AI が個人の生産性を引き上げるほど、チームとしての認知を揃える活動。つまり対話やモブプログラミングの重要度は増していきます。 こうなると、最近よく聞く「やっぱりオフィスで顔を合わせた方がいいのでは」という議論にも、一定の説得力を感じてしまいます。 リモートワークのメリットは自分自身よく分かっている一方で、ちょっとした雑談や廊下での立ち話から生まれる認識合わせの密度は、オンラインだとどうしても薄くなりがちです。 リモートワークとオフィスワークのどちらが良いかという二者択一の議論ではありませんが、AIの導入がますます進む中であるからこそ、対話の密度を高めるための工夫はこれまで以上に必要になってくるのだろうと思います。
4. AIで空いた時間を何に使うか
このイベントに参加するまでは、スクラムに関する話題が大半を占めるのだろうと思っていましたが、実際に取り上げられた話題には、AIがもたらす変化とそれに対する組織やチームの在り方にを考えるテーマも多かったように感じました。
そして、AI によって開発生産性が上がった分の余剰時間をどう使うべきなのか。これが今回のScrum Festを通して、個人的には最も身近なテーマだったように思います。
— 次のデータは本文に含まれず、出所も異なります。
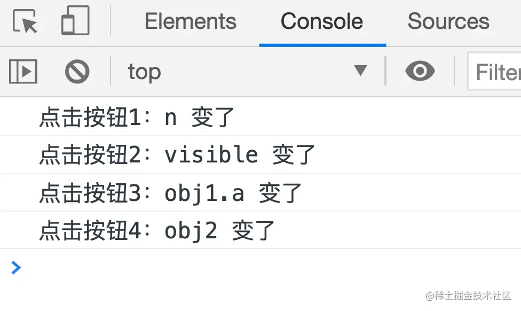The width and height of the screenshot is (521, 311).
Task: Click the '点击按钮3: obj1.a 变了' message
Action: coord(261,192)
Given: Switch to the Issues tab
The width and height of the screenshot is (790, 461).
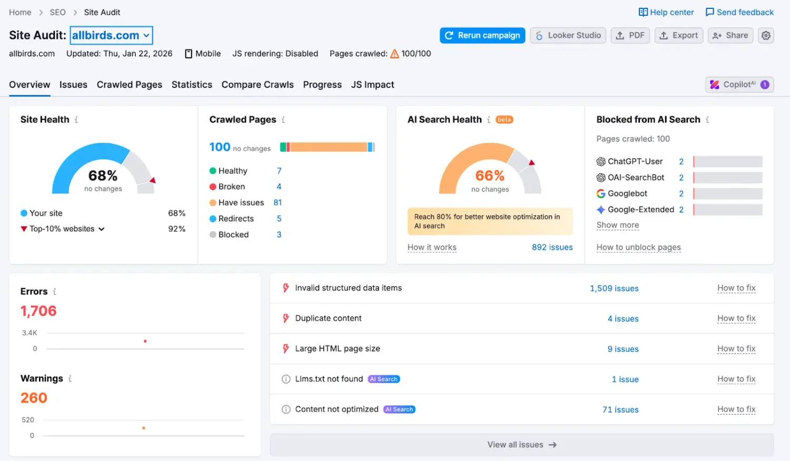Looking at the screenshot, I should pyautogui.click(x=73, y=84).
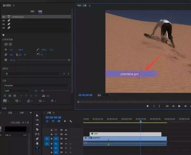Toggle lock on track V2
191x155 pixels.
coord(52,134)
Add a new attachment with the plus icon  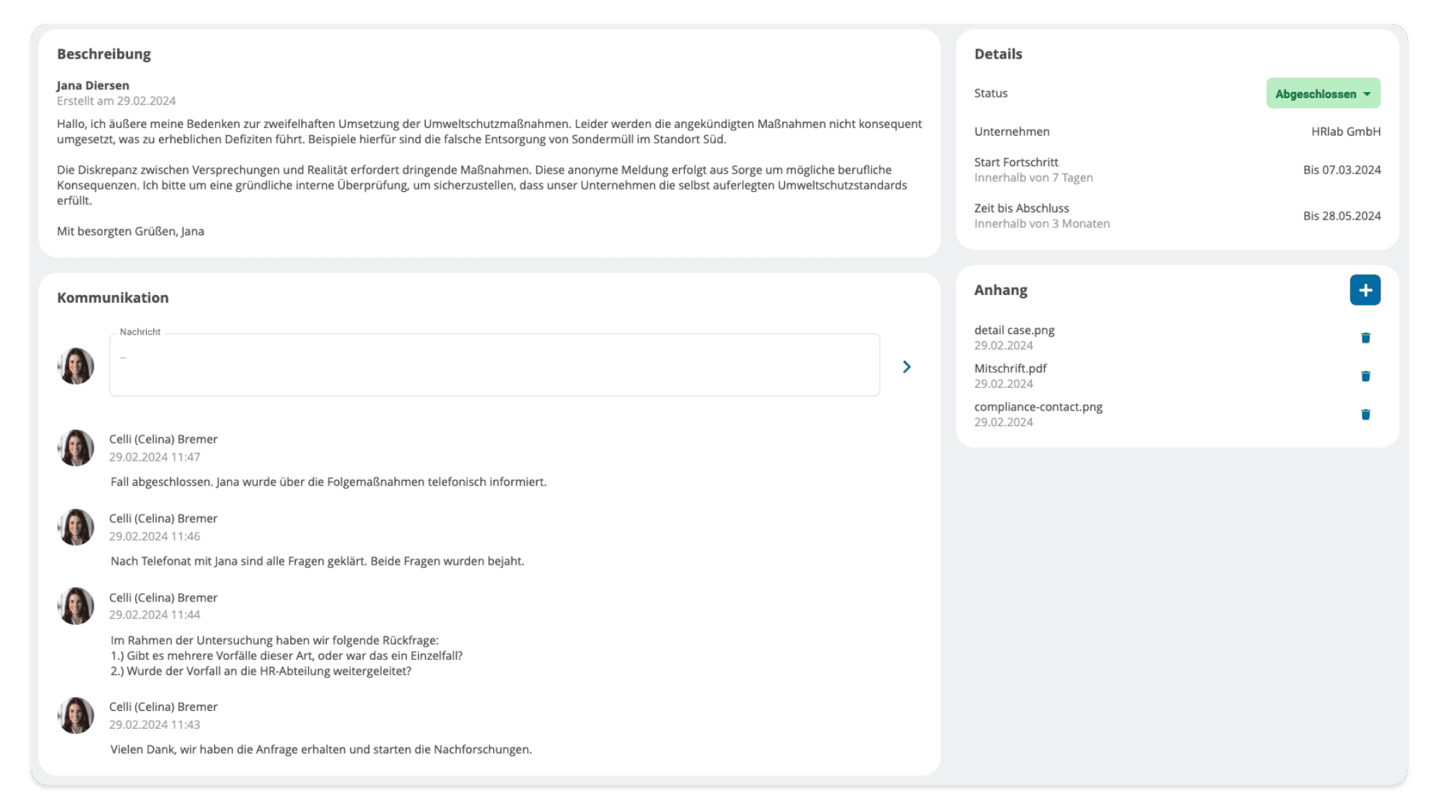[1365, 290]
印象的だったのは、セッションごとにテーマや切り口は異なるのに、「AIで浮いた時間をどう使うか」という問いに対しては、顧客理解や顧客との接点を増やすことに充てるべきだという方向に自然と話が向かっていたことです。 考えてみれば当然で、実装が速くなっても、作るものの方向性がズレていれば何の意味もなく、速く作れるようになった今だからこそ、何を作るべきかを見極めるために顧客と向き合う時間がより重要になるということです。
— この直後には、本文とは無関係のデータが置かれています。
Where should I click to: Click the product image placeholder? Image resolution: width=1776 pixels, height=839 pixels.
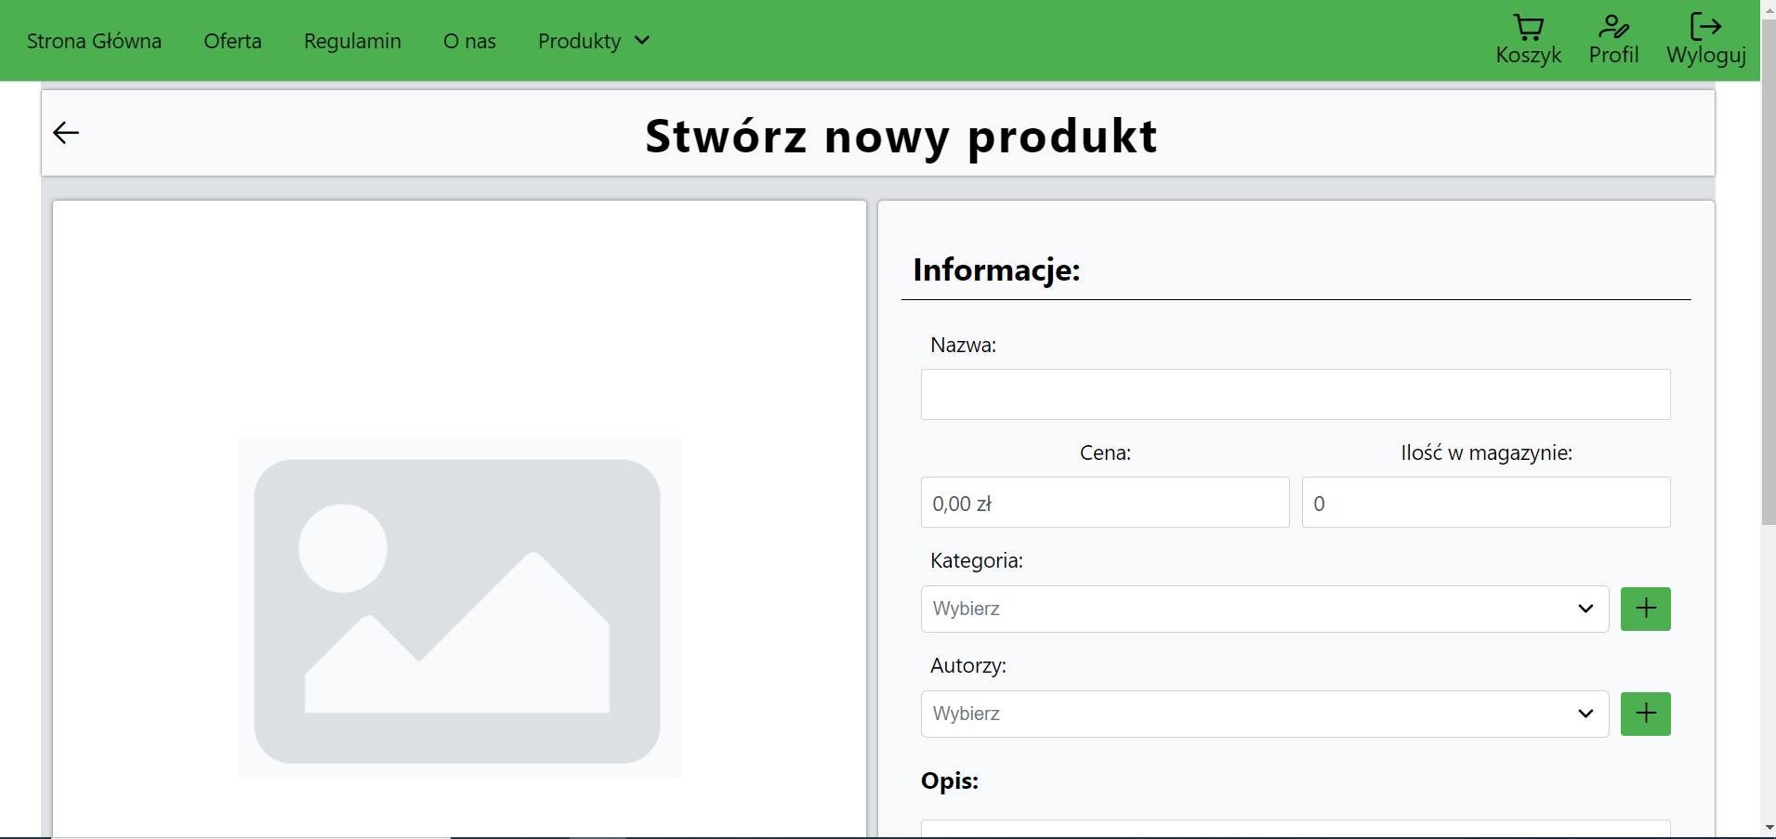(x=459, y=609)
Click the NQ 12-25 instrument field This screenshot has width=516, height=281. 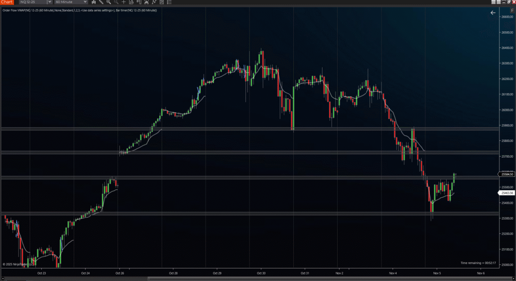[31, 2]
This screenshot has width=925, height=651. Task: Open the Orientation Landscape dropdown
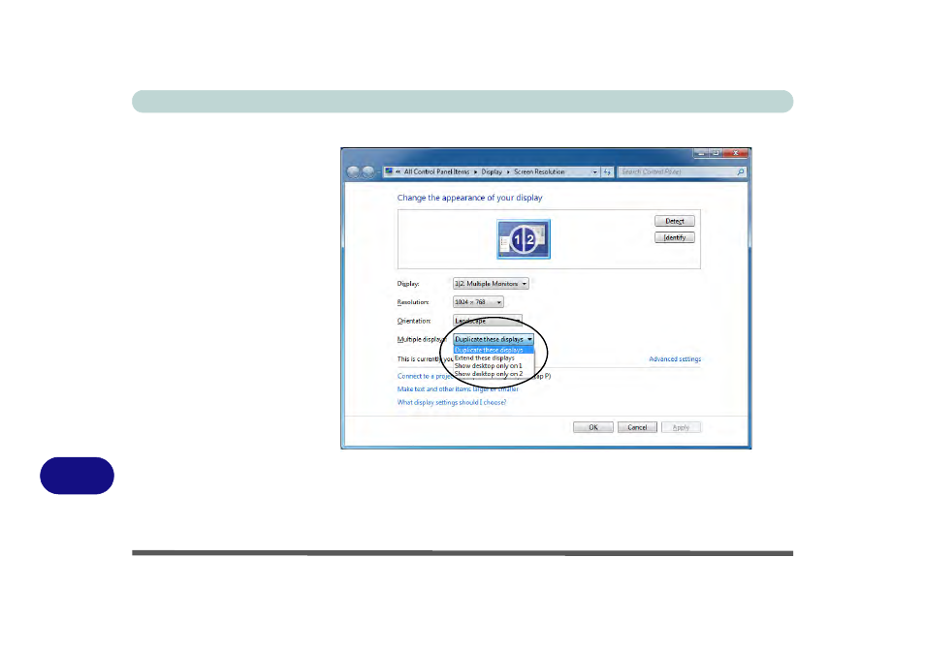click(488, 320)
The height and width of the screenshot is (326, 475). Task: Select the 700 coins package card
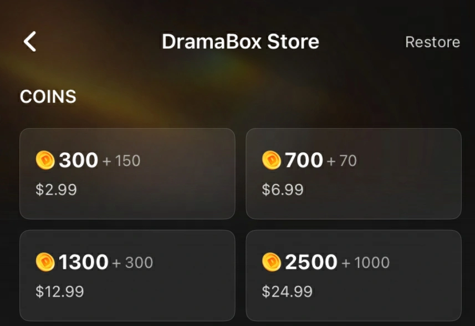pos(353,174)
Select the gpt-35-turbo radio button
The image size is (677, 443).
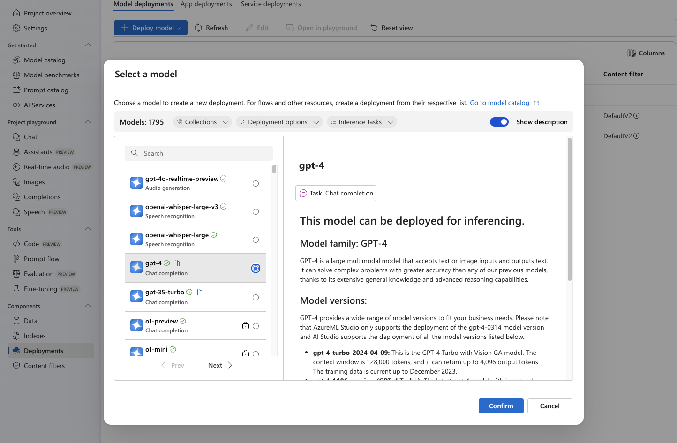click(256, 297)
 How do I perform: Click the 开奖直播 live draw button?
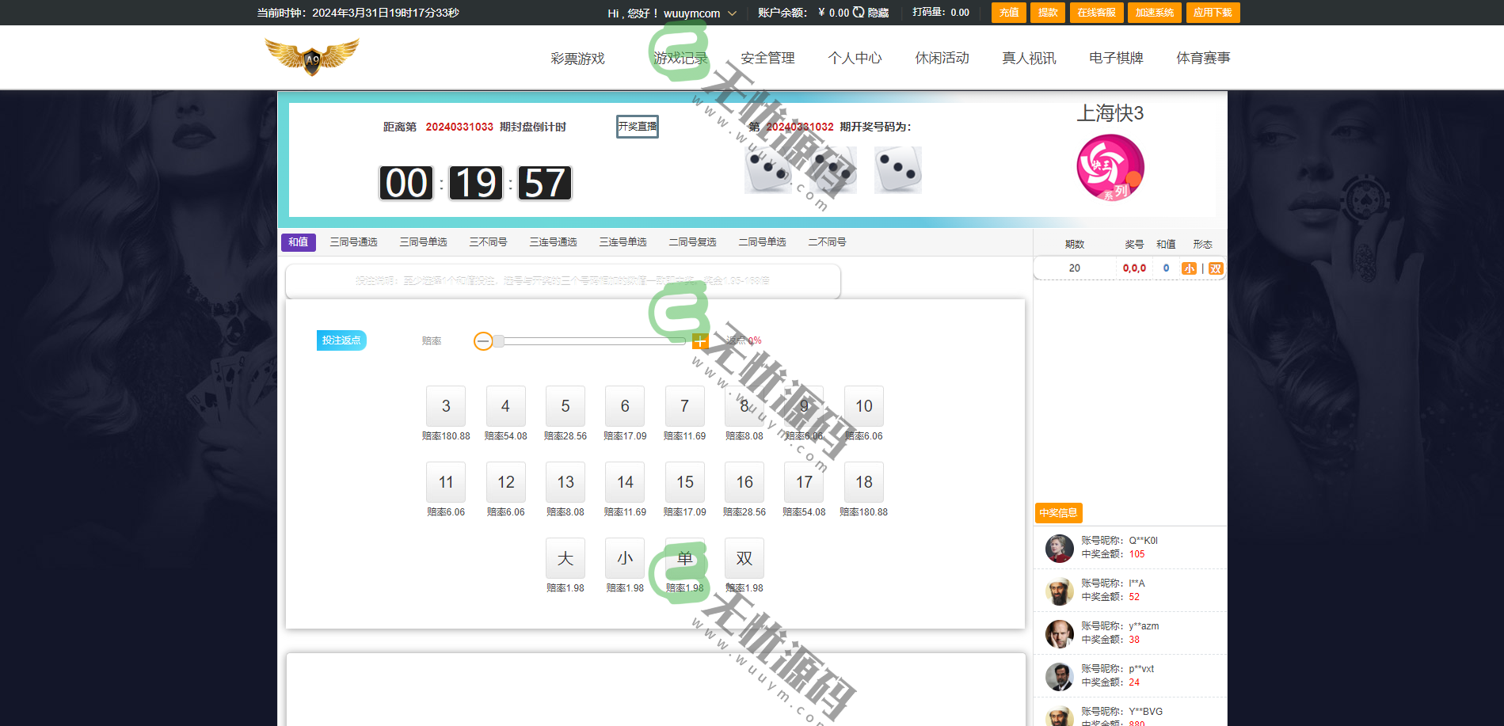(638, 127)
また別の視点として、浮いた時間をコードベースの健全性を保つための作業や、チーム全体の開発力を底上げする取り組みに充てるべきだという話もありました。 たとえば技術的負債の返済に加えて、AI がより正確に動けるようにプロジェクト固有のルールやドキュメントを整えておくことで、将来的な開発効率をさらに高めていくという発想です。 作る速度が上がったからといってどんどん機能を足していけばいいかというと、そうではありません。 選択肢や画面が増えるほど、使う側にとっては分かりにくくなるリスクもあります。速さの恩恵をどこに振り向けるかという判断が、これまで以上に問われていると感じます。
自身を振り返ってみても、手が空くとつい目の前のバックログから着手できそうなものを拾いに行ってしまうことがあります。 けれど本当に大事なのは、一度手を止めて「そもそも今チームとして取り組むべきことは何だろう?」と問い直すことではないかと思います。 言われてみれば当たり前なのですが、こう何人もの登壇者が異なる文脈から同じ結論に辿り着いているということは、それだけ多くの現場で「速く作れるようになったけど、これで良いんだっけ?」という違和感が共有されているのだろうと思います。
AI時代で空いた時間を何に使うべきかという問いについては、単に品質向上やドキュメント整備と言った、今まで手が回らなかったことに充てるという話ももちろん重要ですが、他にも考える余地は多くあるなと感じた2日間になりました。
おわりに。
今回参加したScum Fest Fukuoka 2026では、スクラムのお話はもちろん、AI時代だからこそ考えるべきスクラムやチーム開発の在り方について、非常に多くの示唆を得ることができるイベントでした。スクラムのセオリーがAI時代にどう変わるべきかというテーマは、これからも引き続き考えていきたいテーマだと感じました。
本当に学びが多いイベントになりましたので、来年こそは現地で参加できるようにしたいと思います。